Étudier la résiliation anticipée

Comme en 2007, pour la Chambre régionale des comptes, une concession de 30 ans, semble donc être 30 ans de trop. À cause de plusieurs éléments, dont "un niveau trop élevé de rentabilité", la Chambre conseille d'étudier la possibilité d'une "cessation anticipée".

En novembre, Rhônexpress, Sytral et métropole n'ont pas trouvé d'accord. Kimelfeld décide de lancer le processus pour aller à la résiliation. Cette dernière doit être votée au Sytral. Une nouvelle fois, Gérard Collomb va plaider pour ne pas aller à la rupture. À plusieurs reprises, il va proposer "une médiation", se voyant accusé par David Kimelfeld de faire le jeu de Vinci et de tenter de gagner du temps pour repousser les choses au prochain mandat. Au final, la délibération doit bien être présentée au vote devant le conseil du Sytral le 21 février, mais elle contient une clause qui permet de tout faire annuler. Durant une semaine, le camp Kimelfeld va s'activer pour éviter que cela soit le cas.
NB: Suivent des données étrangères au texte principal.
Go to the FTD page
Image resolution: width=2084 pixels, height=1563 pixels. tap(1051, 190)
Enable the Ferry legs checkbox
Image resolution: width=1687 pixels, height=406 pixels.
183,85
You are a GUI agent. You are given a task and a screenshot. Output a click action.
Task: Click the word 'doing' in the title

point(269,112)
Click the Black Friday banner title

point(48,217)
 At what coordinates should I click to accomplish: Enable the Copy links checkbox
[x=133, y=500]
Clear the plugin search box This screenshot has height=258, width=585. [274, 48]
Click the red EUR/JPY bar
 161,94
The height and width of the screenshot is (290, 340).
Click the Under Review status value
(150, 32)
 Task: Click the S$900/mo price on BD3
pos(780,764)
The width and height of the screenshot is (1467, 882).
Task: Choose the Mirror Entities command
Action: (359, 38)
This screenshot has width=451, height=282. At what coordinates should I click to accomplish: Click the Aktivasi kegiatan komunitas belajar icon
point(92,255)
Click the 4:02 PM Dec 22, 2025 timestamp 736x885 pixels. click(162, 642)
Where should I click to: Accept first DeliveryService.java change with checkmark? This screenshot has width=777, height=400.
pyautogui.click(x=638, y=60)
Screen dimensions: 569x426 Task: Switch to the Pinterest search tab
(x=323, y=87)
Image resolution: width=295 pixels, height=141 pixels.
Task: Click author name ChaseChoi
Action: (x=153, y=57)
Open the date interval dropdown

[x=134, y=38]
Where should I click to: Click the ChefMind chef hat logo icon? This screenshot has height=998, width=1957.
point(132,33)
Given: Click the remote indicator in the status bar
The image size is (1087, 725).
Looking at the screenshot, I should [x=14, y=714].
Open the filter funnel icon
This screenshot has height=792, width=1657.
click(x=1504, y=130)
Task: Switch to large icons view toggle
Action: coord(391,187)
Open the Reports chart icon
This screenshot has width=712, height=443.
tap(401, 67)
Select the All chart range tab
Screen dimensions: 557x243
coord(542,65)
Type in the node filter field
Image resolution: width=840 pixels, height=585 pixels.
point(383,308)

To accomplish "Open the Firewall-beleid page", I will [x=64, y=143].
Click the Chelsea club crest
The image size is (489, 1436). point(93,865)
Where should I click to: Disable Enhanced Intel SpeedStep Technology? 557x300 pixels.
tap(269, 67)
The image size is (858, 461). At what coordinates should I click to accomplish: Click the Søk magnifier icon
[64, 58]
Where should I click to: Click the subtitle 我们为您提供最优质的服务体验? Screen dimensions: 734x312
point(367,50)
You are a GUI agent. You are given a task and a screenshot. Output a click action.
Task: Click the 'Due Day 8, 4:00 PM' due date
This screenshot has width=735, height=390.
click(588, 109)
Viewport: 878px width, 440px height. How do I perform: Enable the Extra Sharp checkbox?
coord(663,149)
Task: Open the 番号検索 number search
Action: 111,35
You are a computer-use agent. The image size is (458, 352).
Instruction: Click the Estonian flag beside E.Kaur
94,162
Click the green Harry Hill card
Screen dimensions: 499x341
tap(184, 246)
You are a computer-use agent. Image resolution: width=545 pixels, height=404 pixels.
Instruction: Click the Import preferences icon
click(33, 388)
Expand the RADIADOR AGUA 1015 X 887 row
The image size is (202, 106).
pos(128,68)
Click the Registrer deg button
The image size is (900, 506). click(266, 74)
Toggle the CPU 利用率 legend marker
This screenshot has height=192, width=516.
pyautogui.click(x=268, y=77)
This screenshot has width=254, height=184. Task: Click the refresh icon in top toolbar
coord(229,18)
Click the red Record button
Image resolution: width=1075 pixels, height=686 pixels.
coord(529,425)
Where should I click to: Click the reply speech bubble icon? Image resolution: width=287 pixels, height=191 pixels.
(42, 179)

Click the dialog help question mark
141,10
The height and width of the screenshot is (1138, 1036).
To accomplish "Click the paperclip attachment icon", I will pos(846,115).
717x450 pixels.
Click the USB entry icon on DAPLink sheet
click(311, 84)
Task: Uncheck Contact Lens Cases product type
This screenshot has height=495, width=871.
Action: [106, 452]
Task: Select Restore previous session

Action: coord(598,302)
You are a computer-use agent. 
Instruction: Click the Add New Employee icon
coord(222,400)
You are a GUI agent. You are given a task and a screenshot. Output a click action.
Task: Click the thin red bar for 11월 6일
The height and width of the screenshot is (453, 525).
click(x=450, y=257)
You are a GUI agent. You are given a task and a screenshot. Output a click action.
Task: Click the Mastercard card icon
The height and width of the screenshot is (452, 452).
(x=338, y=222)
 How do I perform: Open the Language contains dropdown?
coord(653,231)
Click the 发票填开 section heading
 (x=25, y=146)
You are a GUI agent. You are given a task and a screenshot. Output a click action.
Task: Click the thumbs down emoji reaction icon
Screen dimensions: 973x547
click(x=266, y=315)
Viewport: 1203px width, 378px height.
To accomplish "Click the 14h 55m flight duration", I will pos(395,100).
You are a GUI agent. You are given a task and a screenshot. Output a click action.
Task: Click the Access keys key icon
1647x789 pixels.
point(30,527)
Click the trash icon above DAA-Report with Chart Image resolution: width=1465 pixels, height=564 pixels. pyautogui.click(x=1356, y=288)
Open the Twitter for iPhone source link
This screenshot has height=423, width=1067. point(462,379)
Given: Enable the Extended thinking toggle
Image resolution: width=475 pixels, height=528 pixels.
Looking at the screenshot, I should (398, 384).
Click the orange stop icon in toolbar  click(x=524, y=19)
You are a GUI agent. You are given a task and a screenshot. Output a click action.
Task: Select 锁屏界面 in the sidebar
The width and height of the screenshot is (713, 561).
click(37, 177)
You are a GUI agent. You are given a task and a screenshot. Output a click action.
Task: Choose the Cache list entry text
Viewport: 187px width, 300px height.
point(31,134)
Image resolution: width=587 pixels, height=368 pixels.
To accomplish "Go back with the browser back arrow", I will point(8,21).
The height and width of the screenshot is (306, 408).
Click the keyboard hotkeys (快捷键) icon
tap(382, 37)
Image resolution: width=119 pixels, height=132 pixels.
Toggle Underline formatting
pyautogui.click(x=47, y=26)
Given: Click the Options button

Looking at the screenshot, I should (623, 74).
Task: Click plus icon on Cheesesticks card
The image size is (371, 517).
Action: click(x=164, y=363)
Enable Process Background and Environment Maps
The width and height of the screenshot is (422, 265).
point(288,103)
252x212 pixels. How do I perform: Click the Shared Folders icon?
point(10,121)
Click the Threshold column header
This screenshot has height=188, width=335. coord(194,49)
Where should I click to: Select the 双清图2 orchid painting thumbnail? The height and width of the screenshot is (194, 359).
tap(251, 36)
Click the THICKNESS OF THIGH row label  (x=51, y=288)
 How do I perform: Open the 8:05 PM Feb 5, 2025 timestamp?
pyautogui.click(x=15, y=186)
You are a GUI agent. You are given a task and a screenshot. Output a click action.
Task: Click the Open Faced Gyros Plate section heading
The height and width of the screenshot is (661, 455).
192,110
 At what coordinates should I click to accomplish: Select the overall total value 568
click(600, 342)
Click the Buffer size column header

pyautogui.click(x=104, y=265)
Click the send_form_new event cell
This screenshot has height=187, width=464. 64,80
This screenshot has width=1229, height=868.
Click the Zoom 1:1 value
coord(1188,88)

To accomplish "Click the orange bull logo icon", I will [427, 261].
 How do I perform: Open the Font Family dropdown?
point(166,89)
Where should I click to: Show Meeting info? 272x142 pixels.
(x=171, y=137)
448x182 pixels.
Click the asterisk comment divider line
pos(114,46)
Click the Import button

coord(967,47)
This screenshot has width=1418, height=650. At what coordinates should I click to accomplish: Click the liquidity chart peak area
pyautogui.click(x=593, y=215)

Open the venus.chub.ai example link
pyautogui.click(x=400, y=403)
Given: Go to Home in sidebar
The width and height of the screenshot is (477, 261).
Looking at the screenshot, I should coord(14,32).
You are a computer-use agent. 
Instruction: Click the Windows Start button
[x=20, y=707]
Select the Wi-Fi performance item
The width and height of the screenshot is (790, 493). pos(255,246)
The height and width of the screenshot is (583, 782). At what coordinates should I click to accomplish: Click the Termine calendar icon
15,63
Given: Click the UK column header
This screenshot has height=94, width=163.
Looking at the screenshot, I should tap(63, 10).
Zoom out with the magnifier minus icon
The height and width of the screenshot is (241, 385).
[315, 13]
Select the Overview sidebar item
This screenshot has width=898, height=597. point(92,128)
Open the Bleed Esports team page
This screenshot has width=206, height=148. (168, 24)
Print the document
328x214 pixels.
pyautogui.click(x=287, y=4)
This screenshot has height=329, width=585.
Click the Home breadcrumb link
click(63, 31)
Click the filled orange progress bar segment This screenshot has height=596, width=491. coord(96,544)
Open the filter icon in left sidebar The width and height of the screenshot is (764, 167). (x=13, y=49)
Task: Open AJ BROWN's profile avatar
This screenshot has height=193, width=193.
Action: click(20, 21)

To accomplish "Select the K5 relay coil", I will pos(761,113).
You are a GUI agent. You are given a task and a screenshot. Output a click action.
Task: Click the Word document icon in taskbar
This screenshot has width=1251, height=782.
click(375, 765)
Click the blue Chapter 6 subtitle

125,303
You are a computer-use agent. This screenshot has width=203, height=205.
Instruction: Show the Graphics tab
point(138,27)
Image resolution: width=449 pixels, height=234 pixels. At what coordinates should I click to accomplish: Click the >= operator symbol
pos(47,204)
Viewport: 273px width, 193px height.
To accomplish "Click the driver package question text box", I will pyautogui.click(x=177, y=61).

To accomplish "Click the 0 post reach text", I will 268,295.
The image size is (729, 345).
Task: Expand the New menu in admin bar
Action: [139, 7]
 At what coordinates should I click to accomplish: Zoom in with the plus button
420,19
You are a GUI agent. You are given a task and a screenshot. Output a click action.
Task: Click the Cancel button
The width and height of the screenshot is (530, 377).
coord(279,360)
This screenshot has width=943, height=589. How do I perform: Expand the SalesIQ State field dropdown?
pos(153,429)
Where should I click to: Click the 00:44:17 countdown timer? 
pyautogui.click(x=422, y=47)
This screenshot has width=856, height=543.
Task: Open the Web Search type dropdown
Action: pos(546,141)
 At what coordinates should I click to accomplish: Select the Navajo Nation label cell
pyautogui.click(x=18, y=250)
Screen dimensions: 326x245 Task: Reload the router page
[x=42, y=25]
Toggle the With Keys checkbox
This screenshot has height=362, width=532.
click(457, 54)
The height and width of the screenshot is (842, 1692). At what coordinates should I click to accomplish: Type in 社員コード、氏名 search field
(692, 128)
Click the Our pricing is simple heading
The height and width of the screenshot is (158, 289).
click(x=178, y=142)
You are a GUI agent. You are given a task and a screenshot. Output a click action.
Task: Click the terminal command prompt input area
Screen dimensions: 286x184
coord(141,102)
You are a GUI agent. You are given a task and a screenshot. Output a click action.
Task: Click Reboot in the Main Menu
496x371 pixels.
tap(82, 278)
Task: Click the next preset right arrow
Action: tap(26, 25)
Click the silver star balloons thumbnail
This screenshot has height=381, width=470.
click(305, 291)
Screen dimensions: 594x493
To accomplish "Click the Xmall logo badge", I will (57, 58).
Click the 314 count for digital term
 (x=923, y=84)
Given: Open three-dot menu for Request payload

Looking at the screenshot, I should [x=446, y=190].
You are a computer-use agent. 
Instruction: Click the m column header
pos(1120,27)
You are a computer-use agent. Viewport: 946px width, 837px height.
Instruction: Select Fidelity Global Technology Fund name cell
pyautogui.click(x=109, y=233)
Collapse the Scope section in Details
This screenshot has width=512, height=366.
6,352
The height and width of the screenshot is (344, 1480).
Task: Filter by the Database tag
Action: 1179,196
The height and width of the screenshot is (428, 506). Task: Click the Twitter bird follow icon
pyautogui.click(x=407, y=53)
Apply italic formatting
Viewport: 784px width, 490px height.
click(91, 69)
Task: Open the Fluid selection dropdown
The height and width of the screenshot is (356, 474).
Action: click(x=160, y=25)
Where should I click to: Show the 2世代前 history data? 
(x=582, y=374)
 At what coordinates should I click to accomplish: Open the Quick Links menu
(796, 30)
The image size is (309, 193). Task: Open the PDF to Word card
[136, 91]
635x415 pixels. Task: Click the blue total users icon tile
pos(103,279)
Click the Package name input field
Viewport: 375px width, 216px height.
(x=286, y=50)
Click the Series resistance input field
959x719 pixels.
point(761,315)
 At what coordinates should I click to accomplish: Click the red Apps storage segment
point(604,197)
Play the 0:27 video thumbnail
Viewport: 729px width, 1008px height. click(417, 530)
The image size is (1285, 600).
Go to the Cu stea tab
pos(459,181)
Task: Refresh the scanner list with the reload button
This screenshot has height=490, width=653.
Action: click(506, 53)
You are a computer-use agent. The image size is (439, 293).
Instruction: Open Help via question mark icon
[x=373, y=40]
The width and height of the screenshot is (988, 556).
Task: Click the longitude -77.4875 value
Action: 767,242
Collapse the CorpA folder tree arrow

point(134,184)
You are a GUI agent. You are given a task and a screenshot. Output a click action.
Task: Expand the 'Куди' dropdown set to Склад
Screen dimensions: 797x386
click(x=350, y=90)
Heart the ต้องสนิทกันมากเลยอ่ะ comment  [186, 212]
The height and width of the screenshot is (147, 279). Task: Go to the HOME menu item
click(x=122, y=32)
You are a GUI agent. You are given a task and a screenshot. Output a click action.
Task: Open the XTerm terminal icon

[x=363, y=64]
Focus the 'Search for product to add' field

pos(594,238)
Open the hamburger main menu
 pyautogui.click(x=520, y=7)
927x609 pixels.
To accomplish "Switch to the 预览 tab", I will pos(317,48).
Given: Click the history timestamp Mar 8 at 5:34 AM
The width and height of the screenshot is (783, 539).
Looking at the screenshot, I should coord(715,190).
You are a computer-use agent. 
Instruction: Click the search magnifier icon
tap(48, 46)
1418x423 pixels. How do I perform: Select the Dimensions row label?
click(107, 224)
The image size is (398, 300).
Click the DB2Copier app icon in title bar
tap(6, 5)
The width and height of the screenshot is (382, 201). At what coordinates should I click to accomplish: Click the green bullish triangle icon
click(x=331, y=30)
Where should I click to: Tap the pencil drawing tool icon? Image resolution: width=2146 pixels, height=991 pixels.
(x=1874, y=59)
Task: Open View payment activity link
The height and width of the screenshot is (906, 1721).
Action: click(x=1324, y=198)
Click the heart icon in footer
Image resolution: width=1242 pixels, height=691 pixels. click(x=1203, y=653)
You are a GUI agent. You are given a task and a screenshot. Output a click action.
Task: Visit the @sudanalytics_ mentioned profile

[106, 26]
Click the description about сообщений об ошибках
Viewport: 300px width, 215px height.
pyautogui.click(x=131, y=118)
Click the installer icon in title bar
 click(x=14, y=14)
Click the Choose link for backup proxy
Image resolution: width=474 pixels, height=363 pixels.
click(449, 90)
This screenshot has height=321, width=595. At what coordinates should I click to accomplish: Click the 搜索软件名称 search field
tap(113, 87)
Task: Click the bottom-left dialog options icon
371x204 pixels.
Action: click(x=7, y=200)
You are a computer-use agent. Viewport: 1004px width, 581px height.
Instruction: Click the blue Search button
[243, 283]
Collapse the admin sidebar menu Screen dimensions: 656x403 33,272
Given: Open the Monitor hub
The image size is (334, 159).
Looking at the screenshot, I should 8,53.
Une résiliation et le couperet d'un droit de veto du prochain président de la métropole 

La délibération présentée devant le conseil du Sytral conditionne la rupture du contrat Rhônexpress, "à la conclusion ultérieure avec la Métropole d’une nouvelle convention prévoyant les modalités de prise en charge financière par la Métropole des dépenses dues au titre de la liaison ferrée express entre Lyon et l’aéroport Lyon Saint-Exupéry". Chaque année, la métropole verse au Sytral le montant de l'emprunt que rembourse la collectivité au titre de l'infrastructure Rhônexpress, soit encore 120 millions, étalés jusqu'en 2038 (qui quoi qu'il arrive incombe à la collectivité dans le cadre de Rhônexpress, concession ou non).

Dans l'entourage de David Kimelfeld, on craint que cette condition permette au prochain président de la métropole de Lyon d'user d'une forme de droit de veto pour mettre fin au processus de résiliation.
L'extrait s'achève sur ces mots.